/---

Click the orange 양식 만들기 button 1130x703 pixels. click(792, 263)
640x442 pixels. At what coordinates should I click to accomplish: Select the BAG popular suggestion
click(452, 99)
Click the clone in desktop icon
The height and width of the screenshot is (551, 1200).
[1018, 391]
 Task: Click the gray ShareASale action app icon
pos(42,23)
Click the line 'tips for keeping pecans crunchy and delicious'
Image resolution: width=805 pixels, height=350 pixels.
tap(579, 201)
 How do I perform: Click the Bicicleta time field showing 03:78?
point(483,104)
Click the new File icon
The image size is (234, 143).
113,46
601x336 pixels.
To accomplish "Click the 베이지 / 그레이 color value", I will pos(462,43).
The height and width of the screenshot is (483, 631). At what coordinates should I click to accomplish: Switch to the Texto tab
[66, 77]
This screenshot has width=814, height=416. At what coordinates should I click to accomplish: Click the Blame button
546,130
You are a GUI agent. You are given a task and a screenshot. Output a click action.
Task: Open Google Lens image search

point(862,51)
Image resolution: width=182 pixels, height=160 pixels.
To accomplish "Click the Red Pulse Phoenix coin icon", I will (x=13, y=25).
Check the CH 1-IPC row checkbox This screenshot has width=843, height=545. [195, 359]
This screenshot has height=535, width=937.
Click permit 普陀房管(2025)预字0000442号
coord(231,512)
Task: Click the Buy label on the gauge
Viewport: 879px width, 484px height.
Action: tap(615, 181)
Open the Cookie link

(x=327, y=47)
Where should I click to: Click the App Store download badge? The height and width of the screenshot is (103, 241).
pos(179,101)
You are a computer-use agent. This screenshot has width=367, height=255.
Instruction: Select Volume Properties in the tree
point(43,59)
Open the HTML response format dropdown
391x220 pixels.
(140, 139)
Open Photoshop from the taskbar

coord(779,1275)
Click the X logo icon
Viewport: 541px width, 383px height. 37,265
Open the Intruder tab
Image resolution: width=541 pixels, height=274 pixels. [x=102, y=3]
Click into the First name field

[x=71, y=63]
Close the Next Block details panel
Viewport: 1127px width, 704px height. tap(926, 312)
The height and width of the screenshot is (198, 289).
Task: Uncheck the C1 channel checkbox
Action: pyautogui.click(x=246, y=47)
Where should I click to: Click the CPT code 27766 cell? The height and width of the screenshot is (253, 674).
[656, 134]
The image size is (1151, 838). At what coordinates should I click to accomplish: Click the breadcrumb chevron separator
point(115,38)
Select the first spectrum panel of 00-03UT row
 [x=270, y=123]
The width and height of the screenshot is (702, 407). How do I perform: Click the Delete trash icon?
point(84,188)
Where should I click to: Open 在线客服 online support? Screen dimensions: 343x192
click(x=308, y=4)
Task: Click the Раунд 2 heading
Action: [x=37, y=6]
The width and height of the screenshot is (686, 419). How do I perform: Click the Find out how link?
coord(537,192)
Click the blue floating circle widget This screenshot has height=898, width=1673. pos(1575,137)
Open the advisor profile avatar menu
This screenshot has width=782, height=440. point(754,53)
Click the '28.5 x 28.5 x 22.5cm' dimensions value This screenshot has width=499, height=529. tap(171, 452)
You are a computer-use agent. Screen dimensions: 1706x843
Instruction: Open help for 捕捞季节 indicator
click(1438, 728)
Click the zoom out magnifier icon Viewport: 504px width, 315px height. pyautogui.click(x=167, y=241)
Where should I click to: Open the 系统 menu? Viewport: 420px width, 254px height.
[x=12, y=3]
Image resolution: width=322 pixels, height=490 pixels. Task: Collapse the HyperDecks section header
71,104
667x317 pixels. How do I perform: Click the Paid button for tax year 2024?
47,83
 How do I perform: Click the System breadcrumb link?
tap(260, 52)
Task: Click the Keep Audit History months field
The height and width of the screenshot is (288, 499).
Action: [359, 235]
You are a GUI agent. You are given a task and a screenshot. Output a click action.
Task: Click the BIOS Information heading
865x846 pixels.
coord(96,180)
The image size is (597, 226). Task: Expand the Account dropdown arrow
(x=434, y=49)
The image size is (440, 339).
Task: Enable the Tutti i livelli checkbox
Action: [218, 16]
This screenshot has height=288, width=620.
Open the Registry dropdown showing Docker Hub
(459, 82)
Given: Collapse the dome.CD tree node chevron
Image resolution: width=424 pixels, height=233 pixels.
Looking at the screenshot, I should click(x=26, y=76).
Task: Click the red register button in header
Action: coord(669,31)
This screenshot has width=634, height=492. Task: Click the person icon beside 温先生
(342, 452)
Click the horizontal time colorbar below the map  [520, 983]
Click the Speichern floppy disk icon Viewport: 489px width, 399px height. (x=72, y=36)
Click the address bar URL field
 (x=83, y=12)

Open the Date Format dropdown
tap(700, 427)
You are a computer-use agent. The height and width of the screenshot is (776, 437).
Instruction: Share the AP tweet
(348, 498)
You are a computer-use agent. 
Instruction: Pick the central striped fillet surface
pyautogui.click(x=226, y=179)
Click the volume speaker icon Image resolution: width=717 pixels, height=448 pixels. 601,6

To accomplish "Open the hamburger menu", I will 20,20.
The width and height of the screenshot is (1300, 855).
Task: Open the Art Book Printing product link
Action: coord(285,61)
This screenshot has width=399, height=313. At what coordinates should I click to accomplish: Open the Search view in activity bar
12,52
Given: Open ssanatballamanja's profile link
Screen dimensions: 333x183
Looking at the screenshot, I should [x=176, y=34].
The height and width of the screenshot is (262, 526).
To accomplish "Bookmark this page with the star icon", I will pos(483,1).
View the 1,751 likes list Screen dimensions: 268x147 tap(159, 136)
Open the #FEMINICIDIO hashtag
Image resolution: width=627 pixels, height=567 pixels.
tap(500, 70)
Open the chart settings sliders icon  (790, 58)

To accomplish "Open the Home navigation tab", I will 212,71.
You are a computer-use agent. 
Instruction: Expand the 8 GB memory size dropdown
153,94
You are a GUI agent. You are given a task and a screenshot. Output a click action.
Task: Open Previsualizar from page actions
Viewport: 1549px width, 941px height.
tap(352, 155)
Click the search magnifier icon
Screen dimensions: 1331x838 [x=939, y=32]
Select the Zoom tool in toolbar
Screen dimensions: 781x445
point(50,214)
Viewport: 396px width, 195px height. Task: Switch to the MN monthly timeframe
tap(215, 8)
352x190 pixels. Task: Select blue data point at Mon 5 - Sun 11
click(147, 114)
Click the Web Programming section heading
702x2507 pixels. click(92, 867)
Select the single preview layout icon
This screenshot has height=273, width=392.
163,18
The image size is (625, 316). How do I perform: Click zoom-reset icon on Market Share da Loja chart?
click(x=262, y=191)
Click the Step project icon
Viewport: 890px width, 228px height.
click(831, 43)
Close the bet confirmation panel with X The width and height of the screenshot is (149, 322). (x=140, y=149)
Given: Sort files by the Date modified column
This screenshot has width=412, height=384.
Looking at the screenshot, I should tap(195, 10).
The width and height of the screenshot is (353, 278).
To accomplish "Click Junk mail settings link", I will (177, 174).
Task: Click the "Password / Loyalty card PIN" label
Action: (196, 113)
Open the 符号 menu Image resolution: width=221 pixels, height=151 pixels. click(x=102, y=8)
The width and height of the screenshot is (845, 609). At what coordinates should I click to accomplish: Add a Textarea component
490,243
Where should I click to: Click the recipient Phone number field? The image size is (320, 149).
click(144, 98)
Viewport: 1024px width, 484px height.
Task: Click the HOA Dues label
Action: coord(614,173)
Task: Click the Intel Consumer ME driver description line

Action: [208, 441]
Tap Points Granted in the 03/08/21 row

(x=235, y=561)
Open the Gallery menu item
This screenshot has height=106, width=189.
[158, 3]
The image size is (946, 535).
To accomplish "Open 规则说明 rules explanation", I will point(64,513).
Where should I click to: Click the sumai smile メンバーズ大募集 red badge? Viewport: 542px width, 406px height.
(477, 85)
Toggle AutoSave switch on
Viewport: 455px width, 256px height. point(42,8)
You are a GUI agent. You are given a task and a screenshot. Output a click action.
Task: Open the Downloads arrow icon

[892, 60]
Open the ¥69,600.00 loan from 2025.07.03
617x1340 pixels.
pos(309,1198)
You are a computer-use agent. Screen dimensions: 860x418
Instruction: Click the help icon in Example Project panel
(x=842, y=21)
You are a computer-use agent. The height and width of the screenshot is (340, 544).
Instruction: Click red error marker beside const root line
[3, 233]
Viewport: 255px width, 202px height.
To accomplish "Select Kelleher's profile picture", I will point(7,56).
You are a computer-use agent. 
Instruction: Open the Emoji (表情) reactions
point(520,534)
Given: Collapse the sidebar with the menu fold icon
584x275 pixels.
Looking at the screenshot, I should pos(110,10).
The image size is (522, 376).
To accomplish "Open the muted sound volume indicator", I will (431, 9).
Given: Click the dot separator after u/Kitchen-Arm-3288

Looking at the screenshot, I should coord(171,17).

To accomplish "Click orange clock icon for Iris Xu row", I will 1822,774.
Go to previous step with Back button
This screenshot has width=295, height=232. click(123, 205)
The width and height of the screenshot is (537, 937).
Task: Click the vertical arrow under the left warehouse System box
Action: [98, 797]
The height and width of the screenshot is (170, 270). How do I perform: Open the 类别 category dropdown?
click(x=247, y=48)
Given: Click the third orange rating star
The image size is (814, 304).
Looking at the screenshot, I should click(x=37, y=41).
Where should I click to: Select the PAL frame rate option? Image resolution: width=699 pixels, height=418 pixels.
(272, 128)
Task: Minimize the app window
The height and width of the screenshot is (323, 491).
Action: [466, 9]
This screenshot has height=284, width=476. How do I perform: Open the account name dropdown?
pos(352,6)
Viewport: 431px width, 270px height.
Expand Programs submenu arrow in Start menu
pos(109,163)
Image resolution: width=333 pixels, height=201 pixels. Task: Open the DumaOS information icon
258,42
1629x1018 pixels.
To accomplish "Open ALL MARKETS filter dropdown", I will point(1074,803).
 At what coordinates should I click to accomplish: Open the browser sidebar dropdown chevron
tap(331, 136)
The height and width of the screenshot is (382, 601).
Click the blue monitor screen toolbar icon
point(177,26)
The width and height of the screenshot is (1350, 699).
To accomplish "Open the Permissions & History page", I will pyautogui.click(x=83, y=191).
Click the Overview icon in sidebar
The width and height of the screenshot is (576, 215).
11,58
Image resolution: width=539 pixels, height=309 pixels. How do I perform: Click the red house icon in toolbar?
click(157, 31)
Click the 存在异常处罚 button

\---

Reproduce the items word for word, from the line containing "Select the first" through the line containing "Click the blue floating", including both of those lines.

■ ANSWER BELOW:
Select the first spectrum panel of 00-03UT row
 [x=270, y=123]
The width and height of the screenshot is (702, 407). How do I perform: Click the Delete trash icon?
point(84,188)
Where should I click to: Open 在线客服 online support? Screen dimensions: 343x192
click(x=308, y=4)
Task: Click the Раунд 2 heading
Action: [x=37, y=6]
The width and height of the screenshot is (686, 419). How do I perform: Click the Find out how link?
coord(537,192)
Click the blue floating circle widget This screenshot has height=898, width=1673. pos(1575,137)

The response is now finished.